Entries taken from a collection:

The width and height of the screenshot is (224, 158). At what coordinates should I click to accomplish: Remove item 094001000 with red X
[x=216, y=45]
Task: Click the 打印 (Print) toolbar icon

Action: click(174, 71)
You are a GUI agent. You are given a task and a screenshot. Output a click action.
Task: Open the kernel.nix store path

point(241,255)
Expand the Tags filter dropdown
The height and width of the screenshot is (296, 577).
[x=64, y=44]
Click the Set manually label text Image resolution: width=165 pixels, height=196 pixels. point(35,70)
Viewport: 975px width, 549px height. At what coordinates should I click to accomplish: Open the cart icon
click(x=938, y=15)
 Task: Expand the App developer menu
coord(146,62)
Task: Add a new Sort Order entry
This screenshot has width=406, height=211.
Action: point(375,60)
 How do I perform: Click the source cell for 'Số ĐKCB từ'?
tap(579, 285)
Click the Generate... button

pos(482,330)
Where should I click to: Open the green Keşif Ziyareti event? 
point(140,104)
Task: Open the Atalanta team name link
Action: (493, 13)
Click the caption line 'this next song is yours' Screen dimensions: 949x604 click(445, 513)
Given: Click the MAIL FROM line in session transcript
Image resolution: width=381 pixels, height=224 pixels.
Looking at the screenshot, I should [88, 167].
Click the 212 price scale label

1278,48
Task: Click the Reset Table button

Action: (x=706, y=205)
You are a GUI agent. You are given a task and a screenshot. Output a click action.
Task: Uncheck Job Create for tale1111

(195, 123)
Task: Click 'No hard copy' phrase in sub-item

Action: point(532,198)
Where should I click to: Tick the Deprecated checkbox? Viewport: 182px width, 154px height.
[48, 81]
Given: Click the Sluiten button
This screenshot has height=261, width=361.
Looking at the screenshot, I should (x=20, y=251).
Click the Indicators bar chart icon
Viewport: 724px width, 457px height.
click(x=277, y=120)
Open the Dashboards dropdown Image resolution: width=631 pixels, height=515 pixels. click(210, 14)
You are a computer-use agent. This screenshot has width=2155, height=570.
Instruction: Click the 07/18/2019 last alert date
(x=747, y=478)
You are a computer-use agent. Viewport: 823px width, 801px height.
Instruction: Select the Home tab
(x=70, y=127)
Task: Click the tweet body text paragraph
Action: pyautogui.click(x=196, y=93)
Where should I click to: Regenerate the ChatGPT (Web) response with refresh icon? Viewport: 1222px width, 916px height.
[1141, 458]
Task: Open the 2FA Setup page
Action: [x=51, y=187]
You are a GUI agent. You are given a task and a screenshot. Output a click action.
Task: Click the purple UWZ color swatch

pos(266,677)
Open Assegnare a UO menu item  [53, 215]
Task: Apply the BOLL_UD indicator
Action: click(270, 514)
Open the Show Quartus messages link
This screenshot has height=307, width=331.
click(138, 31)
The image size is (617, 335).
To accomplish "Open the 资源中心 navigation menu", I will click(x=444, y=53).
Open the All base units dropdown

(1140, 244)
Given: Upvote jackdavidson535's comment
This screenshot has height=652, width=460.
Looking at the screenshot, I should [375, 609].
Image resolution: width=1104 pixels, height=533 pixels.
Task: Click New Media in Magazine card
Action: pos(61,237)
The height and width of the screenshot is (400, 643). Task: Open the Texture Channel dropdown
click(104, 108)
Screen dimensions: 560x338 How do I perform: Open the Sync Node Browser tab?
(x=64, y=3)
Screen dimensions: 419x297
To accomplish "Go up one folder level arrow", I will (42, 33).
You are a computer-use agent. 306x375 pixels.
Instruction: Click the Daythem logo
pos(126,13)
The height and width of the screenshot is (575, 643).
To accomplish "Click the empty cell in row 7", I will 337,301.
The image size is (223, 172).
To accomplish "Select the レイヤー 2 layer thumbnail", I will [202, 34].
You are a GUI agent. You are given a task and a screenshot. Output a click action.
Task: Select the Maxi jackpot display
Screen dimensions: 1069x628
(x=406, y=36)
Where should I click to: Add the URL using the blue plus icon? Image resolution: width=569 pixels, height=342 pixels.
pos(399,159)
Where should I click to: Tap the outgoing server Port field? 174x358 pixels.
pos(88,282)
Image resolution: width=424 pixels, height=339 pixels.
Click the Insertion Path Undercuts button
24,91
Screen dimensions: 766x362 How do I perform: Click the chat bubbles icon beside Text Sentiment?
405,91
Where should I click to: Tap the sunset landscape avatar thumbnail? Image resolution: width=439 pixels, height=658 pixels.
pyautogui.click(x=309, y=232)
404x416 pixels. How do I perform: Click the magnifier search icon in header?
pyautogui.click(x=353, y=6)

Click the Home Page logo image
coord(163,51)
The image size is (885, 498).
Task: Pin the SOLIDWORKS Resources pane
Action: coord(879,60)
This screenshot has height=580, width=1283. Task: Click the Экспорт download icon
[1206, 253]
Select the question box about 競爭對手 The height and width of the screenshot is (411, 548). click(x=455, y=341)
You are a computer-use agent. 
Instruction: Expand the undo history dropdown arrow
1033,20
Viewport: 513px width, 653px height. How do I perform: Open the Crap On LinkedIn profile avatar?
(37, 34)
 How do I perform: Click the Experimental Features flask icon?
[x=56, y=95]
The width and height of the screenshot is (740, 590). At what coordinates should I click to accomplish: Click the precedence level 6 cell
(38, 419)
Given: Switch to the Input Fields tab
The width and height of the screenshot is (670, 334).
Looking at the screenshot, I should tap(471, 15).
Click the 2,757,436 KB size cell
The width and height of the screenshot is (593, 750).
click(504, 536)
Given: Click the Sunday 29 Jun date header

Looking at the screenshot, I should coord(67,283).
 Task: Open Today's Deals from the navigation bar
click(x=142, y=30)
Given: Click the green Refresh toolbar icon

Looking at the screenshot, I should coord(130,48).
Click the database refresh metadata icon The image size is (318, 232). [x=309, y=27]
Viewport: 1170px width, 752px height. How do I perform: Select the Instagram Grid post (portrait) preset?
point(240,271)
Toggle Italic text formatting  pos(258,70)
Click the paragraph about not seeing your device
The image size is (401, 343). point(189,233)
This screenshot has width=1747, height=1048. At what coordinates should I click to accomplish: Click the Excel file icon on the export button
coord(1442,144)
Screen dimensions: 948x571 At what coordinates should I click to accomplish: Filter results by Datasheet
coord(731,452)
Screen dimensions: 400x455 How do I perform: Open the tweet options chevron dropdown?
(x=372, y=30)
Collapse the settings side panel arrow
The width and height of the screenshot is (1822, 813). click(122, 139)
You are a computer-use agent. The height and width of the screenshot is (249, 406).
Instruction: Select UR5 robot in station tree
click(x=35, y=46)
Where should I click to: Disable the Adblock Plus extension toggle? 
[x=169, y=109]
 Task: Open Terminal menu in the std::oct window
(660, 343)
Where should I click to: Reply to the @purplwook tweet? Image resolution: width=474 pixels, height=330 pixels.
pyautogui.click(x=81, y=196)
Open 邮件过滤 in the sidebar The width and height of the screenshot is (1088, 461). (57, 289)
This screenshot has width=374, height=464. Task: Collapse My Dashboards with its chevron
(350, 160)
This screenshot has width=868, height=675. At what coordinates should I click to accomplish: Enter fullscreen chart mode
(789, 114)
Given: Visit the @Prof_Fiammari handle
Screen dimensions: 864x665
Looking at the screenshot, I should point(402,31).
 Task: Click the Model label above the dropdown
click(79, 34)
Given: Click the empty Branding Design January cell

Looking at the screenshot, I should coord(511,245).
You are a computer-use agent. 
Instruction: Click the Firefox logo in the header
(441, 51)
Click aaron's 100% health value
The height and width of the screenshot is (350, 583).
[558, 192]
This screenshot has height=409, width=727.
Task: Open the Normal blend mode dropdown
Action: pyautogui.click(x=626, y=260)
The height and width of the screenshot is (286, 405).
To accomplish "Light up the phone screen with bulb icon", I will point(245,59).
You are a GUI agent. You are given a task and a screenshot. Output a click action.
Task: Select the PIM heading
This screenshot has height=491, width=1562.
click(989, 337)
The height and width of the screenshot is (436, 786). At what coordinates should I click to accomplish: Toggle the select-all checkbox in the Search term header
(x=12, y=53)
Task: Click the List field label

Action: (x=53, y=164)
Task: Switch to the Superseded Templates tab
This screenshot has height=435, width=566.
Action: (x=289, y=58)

» Exercise objective
Pick from the records each line that contains the word "computer" and show it.

» Answer box
You are a computer-use agent. This screenshot has width=2155, height=570.
You are a computer-use agent. Viewport: 823px width, 801px height.
You are a computer-use agent. 306x375 pixels.
You are a computer-use agent. 
You are a computer-use agent. The height and width of the screenshot is (249, 406).
You are a computer-use agent. 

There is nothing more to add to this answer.